Me devuelve la mirada una mujer triste en el espejo. Las ojeras ya no pueden disfrazarse con más maquillaje, y la desilusión sigue brillando en mis ojos, incólume, impertérrita ante el telón policromado de unas gafas de sol.

-Eres como todas las demás –la acuso. Y ella me responde lo mismo, con la misma arruga ácida y altanera que se me dibuja cerca de las comisuras.

Ella, mi reflejo, tiene razón. Soy como todas las demás.

He terminado en un matrimonio fortuito, sin pena ni gloria. Me he casado con el tipo de hombre del que siempre quise huir. Sé que es mi culpa. De pequeña leí y me leyeron cosas maravillosas, historias asombrosas, hazañas memorables. Pensé que el mundo estaba lleno de cosas así. Pero no lo está. Los libros han terminado por ser mi peor enemigo y mi mayor vicio. Les acuso, cuando puedo, de engaños perpetrados con toda la maldad de la que es capaz el ser humano; les acuso del encanto que ejercen sobre mí cuando, inmersa en una realidad que desprecio y que odiaré hasta que muera, quiero dejarlo todo atrás y evadirme en unas páginas.

Vivo más dentro de mí que fuera. No lo puedo evitar. Por otro lado, soy feliz así. Si algo me duele, me engaño. Me invento una historia. El mundo no va a darme lo que quiero, así que lo consigo de todas formas, a mi manera. Esto me hace feliz, pero increíblemente desgraciada.

Me hace soñar con todo aquello que quiero hacer y que sé que nunca podré.

Mi último amante me propuso que me fugara con él. Yo me negué en rotundo.

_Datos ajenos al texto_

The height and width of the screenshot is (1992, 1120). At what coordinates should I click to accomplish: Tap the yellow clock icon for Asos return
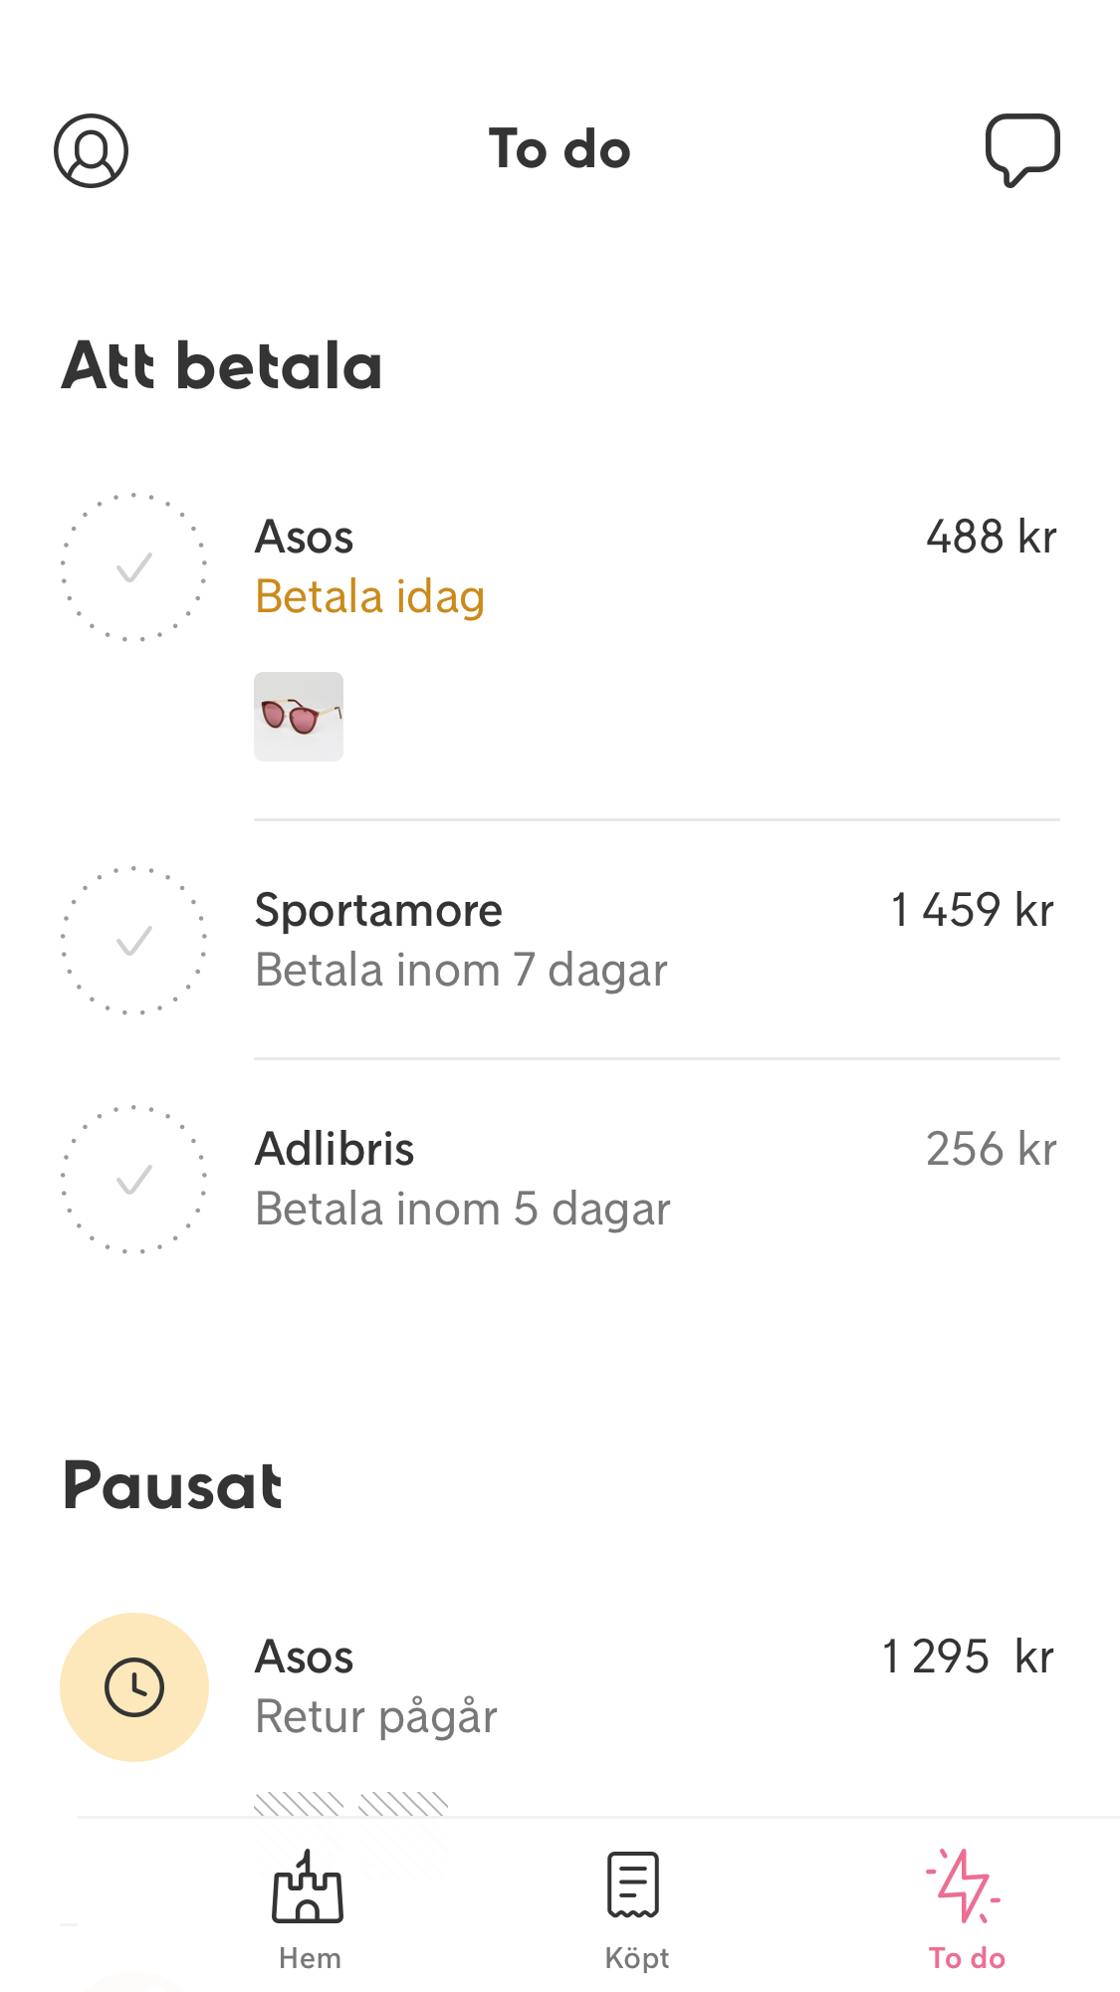tap(134, 1687)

¿Por qué te empeñas en encerrarte junto a alguien que, por su mera forma de ser, te hace daño? – me preguntó –fúgate conmigo. Yo soy todo aquello que ansías. Ven conmigo y vive tu sueño de verdad. Deja de soñar.

A lo que yo contesté:

Pero… ¿y qué pasa si me decepcionas? Ya no podría volver a soñar contigo. Serías como él. Uno más, igual de gris. Enrarecido por la costumbre, con un encanto desgastado por los días.

Así que, cansado, un buen día se marchó. No podía culparle. Al fin y al cabo él quería una vida de verdad. Y quién sabe, yo disfrutaba torturándome tal vez y por eso me empeñaba en dorar un caramelo que realmente era un alacrán envuelto en azúcar.

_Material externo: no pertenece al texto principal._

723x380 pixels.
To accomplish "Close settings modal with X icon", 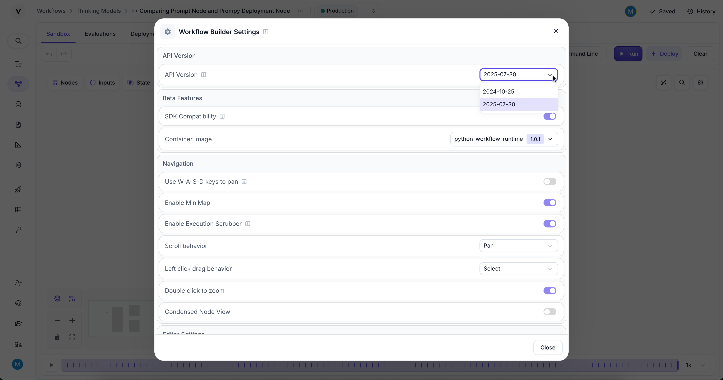I will [x=556, y=31].
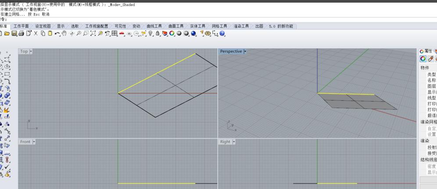
Task: Open the Top viewport dropdown arrow
Action: tap(31, 51)
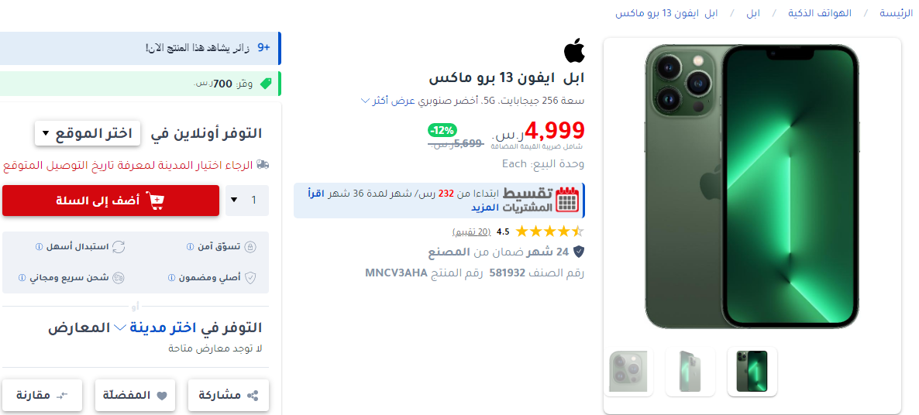Click info icon next to تسوّق آمن
The width and height of the screenshot is (919, 415).
click(x=189, y=247)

Nadie es perfecto, me solía recordar. Yo tampoco. Pero tener una serie de normas claras me ayudaba a discernir qué estaba bien y qué estaba mal. Tal vez a mi manera, pero ¿acaso tan especial era esta escala de valores, que hacía imposible encontrar a alguien con quien compartirla?

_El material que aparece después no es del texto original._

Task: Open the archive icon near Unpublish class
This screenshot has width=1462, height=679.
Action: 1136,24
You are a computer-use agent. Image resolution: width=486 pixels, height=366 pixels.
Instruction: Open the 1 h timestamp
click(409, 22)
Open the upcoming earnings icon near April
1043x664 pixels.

A veces me sentía una víctima. Otras veces, me sentía tan llena de veneno, que me creí en varias ocasiones capaz de emponzoñar a alguien con una sola mirada.

¿Cómo puede terminar una vida de esta índole?

El suicidio siempre me pareció una opción, aunque aún estaba bastante lejana.

El problema de la experiencia es que la tienes cuando ya no la necesitas. Mi problema será que, sin tener experiencia, he cometido tan pocos errores en mi vida, que algún día estallaré y cometeré tantas faltas que me ahogaré en mi propia miseria.

Y como pronosticó un vidente en las estrellas: “Recuerda, princesa, un día caminarás sola”.